• [Anweisungen]
a: Kopiere aus dem Gerichtsbeschluss den Abschnitt von „Zu den Voraussetzungen“ bis „Antrag wird abgelehnt.“ wortgetreu.
b: Beantworte zum Gerichtsbeschluss diese Fragen:
(i) In welcher Stadt sitzt das Gericht?
(ii) Für welchen Zeitraum soll der Antragsteller Leistungen nach dem SGB II zu Unrecht bezogen haben?
(iii) Wer muss die Kosten des Verfahrens tragen?
c: Schreib den Gerichtsbeschluss zur Pfändungs- und Überweisungsverfügung ab der Stelle weiter, an der er aufhört.

Verwaltungsrecht

Pfändungs- und Überweisungsverfügung

Aktenzeichen  M 15 S 16.2591

Datum:
28.7.2016
Rechtsgebiet:
Gerichtsart:
VG
Gerichtsort:
München
Rechtsweg:
Verwaltungsgerichtsbarkeit
Normen:
VwGO VwGO § 80 Abs. 5
BayVwZVG BayVwZVG Art. 26 Abs. 5
ZPO ZPO § 802c, § 829, § 850c Abs. 1

 

Leitsatz

Zu den Voraussetzungen der Vollstreckung einer Geldforderung einer Gemeinde durch Pfändungs- und Überweisungsverfügung. (redaktioneller Leitsatz)
Die Pfändungsverfügung muss den pfändbaren Teil des Arbeitseinkommens nicht betragsmäßig ausweisen, dies ist Sache des Drittschuldners. Die Abgabe einer Vermögensauskunft nach § 802c ZPO hindert die Vollstreckung nicht.  (redaktioneller Leitsatz)

Tenor

I.
Der Antrag wird abgelehnt.
II.
Der Antragsteller trägt die Kosten des Verfahrens. Gerichtskosten werden nicht erhoben.

Gründe

I.
Der Antragsteller begehrt einstweiligen Rechtsschutz gegen eine Pfändungs- und Überweisungsverfügung, mit der die Antragsgegnerin wegen der Überzahlung von Leistungen nach dem Sozialgesetzbuch II (SGB II) Arbeitseinkommen des Antragstellers aus seinem Arbeitsverhältnis mit der … gepfändet und die Einziehung der gepfändeten Forderung angeordnet hat.
Mit Schreiben vom 21. März 2012 hörte die Antragsgegnerin den Antragsteller gem. § 24 SGB X dazu an, dass dieser Leistungen nach dem SGB II für die Zeit vom 1. Januar 2010 bis 30. April 2010 zu Unrecht bezogen habe. Hiergegen legte der Antragsteller mit Schreiben vom 27. März 2012 Widerspruch ein, den die Antragsgegnerin mit Widerspruchsbescheid vom 30. März 2012 als unzulässig verworfen hat.

Gesammelte Daten
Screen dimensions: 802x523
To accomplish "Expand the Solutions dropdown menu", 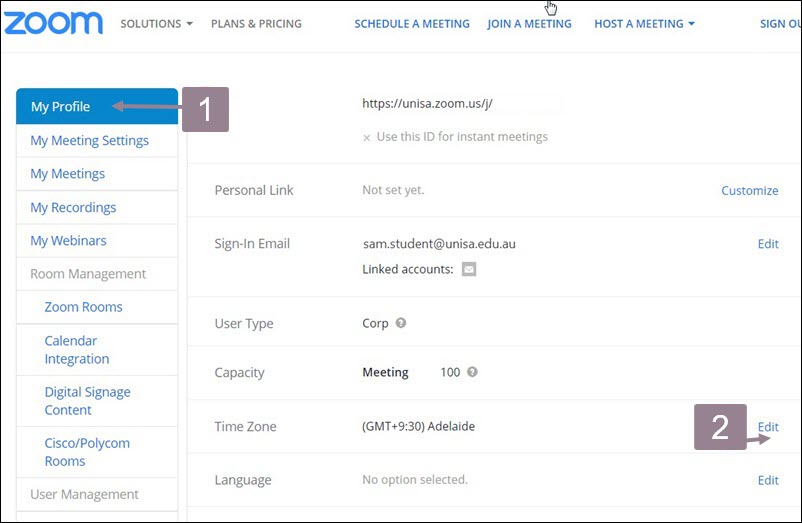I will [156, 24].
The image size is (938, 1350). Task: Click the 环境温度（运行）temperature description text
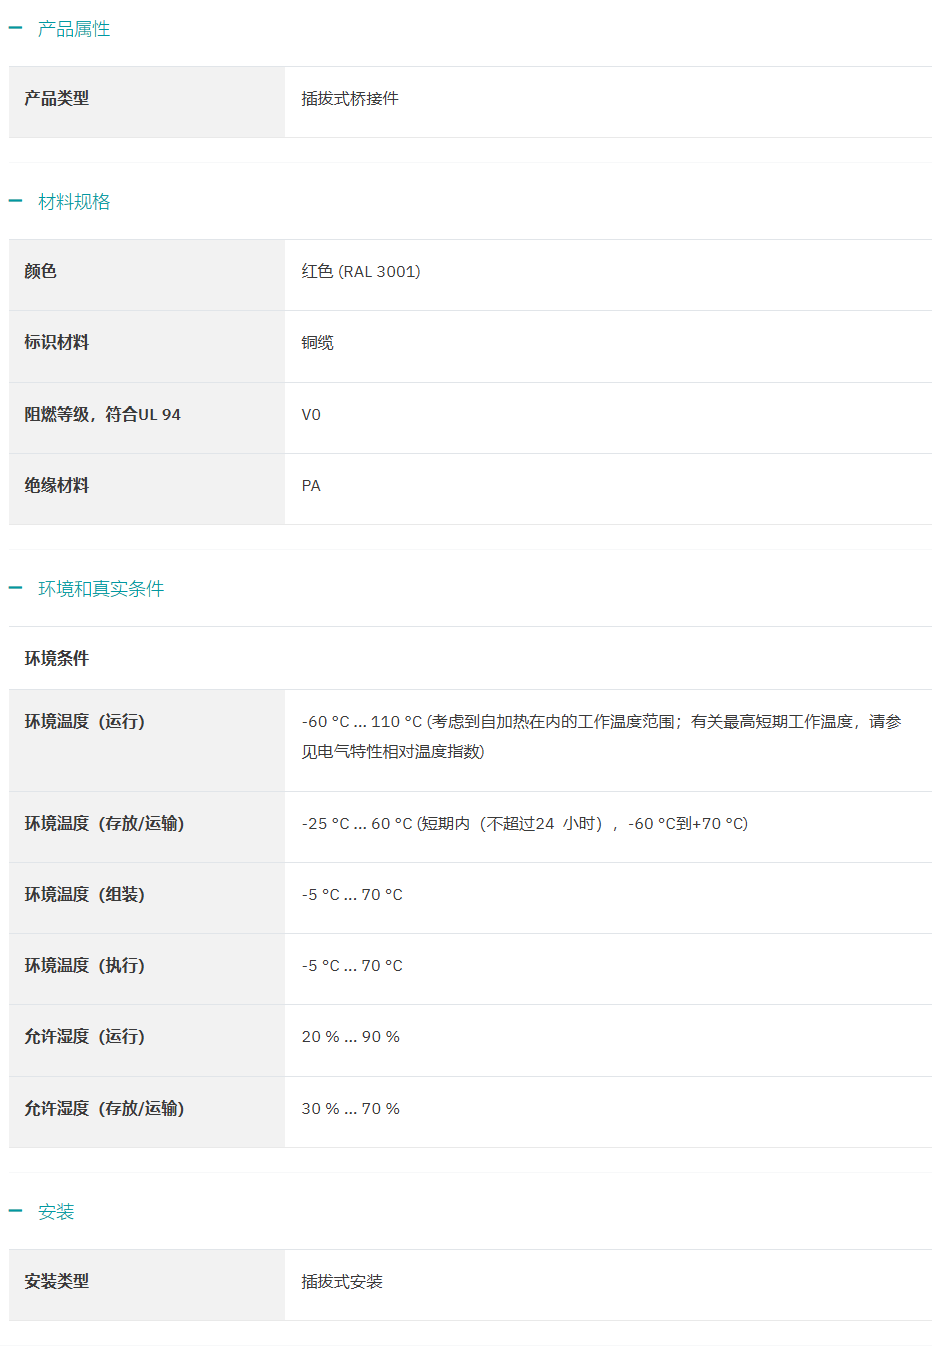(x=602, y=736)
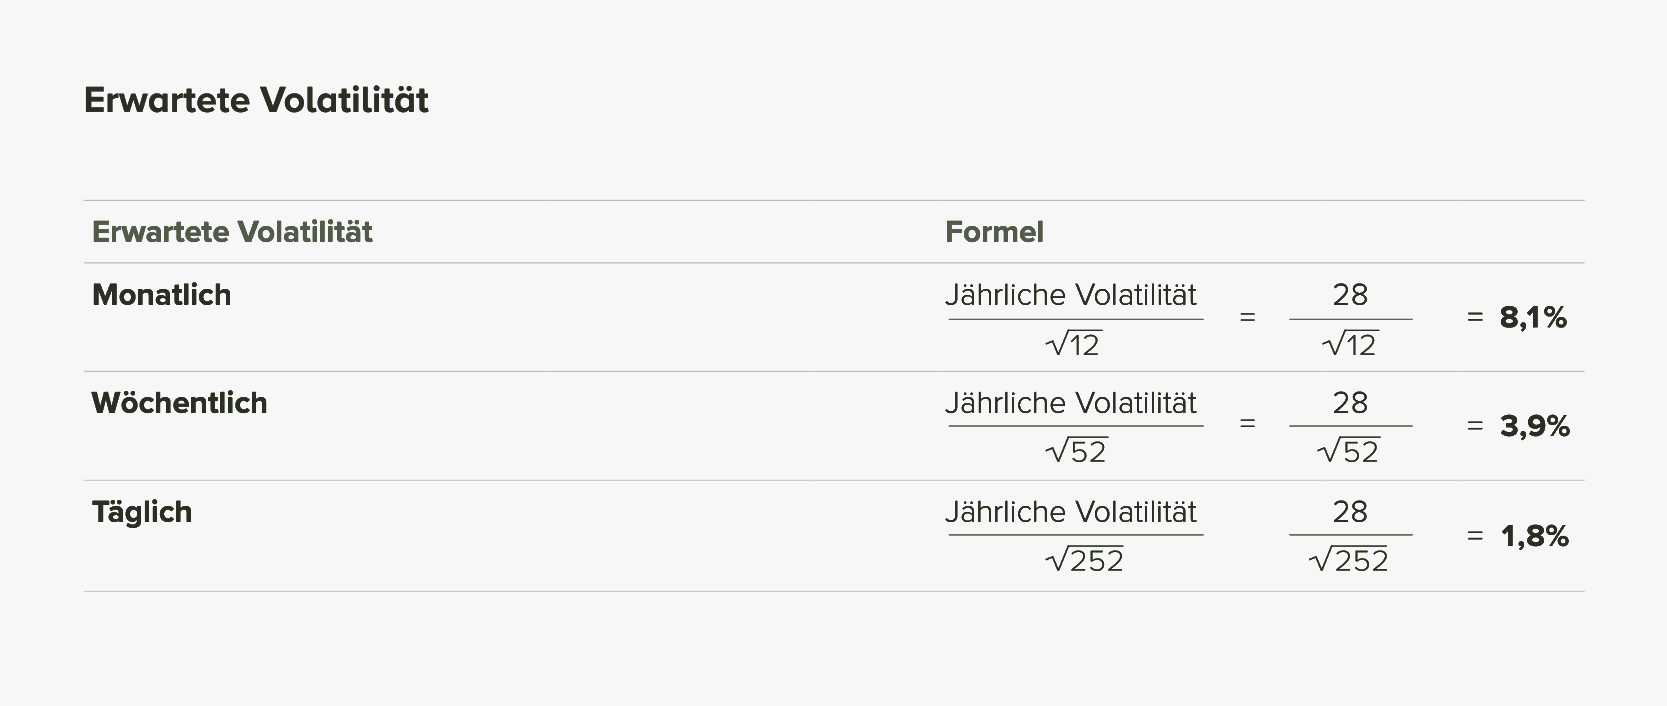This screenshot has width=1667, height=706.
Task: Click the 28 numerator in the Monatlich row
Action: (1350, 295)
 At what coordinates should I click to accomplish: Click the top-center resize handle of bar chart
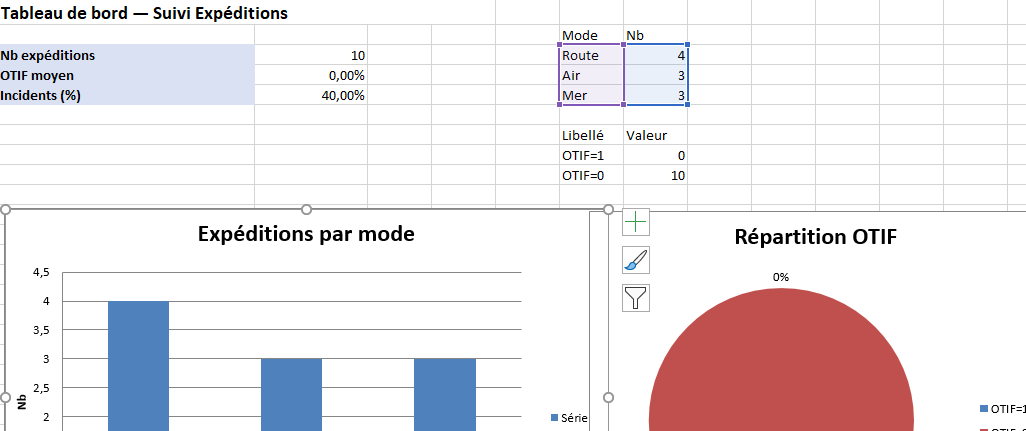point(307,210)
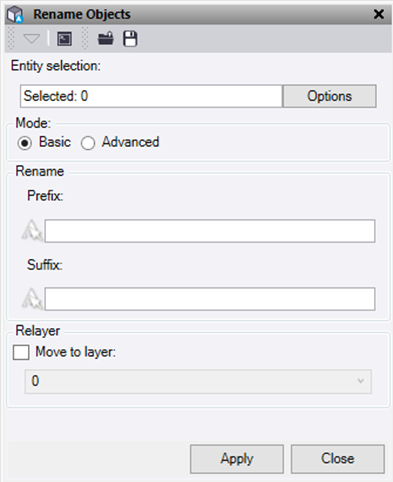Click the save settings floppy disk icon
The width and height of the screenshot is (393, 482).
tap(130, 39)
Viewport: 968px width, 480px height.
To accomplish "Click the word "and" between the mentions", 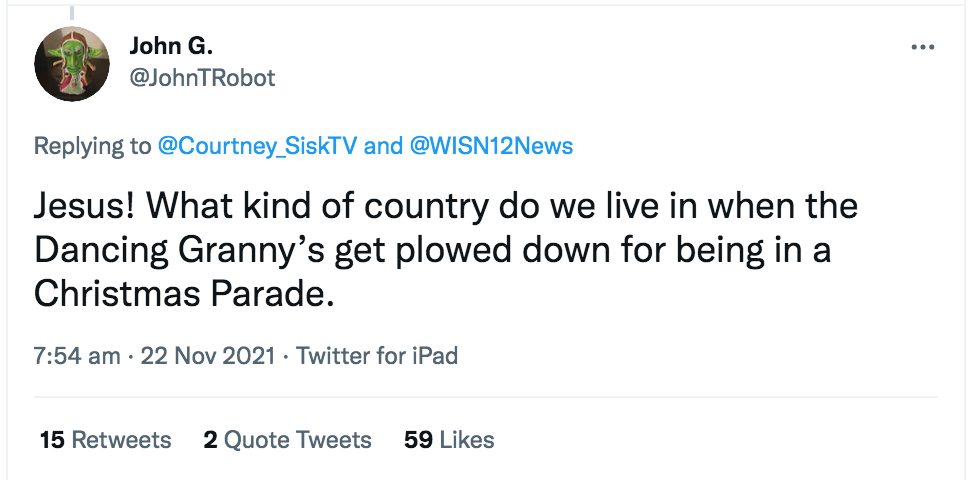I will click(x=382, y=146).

• [Endergebnisse]
a:
Zu den Voraussetzungen der Vollstreckung einer Geldforderung einer Gemeinde durch Pfändungs- und Überweisungsverfügung. (redaktioneller Leitsatz)
Die Pfändungsverfügung muss den pfändbaren Teil des Arbeitseinkommens nicht betragsmäßig ausweisen, dies ist Sache des Drittschuldners. Die Abgabe einer Vermögensauskunft nach § 802c ZPO hindert die Vollstreckung nicht.  (redaktioneller Leitsatz)

Tenor

I.
Der Antrag wird abgelehnt.

b:
(i) München
(ii) Vom 1. Januar 2010 bis 30. April 2010
(iii) Der Antragsteller

c:
Mit Aufhebungs- und Erstattungsbescheid vom 28. März 2012, dem Antragsteller am 30. März 2012 zugestellt, hob die Antragsgegnerin die Entscheidungen über die Bewilligung von Leistungen nach dem SGB II ganz bzw. teilweise auf und verlangte die Erstattung der überzahlten Beträge nach § 50 SGB X in Höhe von 2.480,58 €. Der Antragsteller legte hiergegen keinen Rechtsbehelf ein. Mit Schreiben vom 19. Juni 2013 mahnte die Antragsgegnerin die rückständige Forderung an. Auch hiergegen legte der Antragsteller Widerspruch ein. Die Antragsgegnerin wies darauf hin, dass dieser unzulässig sei. Am 6. August 2013 erstellte die Antragsgegnerin ein Ausstandsverzeichnis mit einem Gesamtbetrag der offenen Forderung gegen den Antragsteller in Höhe von 2.492,58 €, das für vollstreckbar erklärt worden ist.
Die Antragsgegnerin erließ am 25. April 2016 für öffentlich-rechtliche Forderungen in Höhe von mittlerweile insgesamt 2.553,71 € eine Pfändungs- und Überweisungsverfügung an die derzeitige Arbeitgeberin des Antragstellers, … (Drittschuldnerin) betreffend die Forderung des Antragstellers gegen seine Arbeitgeberin auf Zahlung von Arbeitseinkommen. Diese Verfügung wurde der Drittschuldnerin am 27. April 2016 zugestellt und dem Antragsteller mit Schreiben vom 17. Mai 2016 zur Kenntnis übersandt. Die Pfändung erstreckt sich ausweislich der Verfügung nur auf die Ansprüche aus dem Arbeitsverhältnis, soweit diese der Pfändung unterworfen sind, §§ 850 ff. ZPO.
Mit am 8. Juni 2016 bei Gericht eingegangenem Schreiben erhob der Antragsteller Klage zum Bayerischen Verwaltungsgericht München. Gleichzeitig stellte er den Antrag auf
Gleichzeitig beantragte er die
„einstweilige Anordnung der Einstellung der Pfändungen und Forderungen per sofort“.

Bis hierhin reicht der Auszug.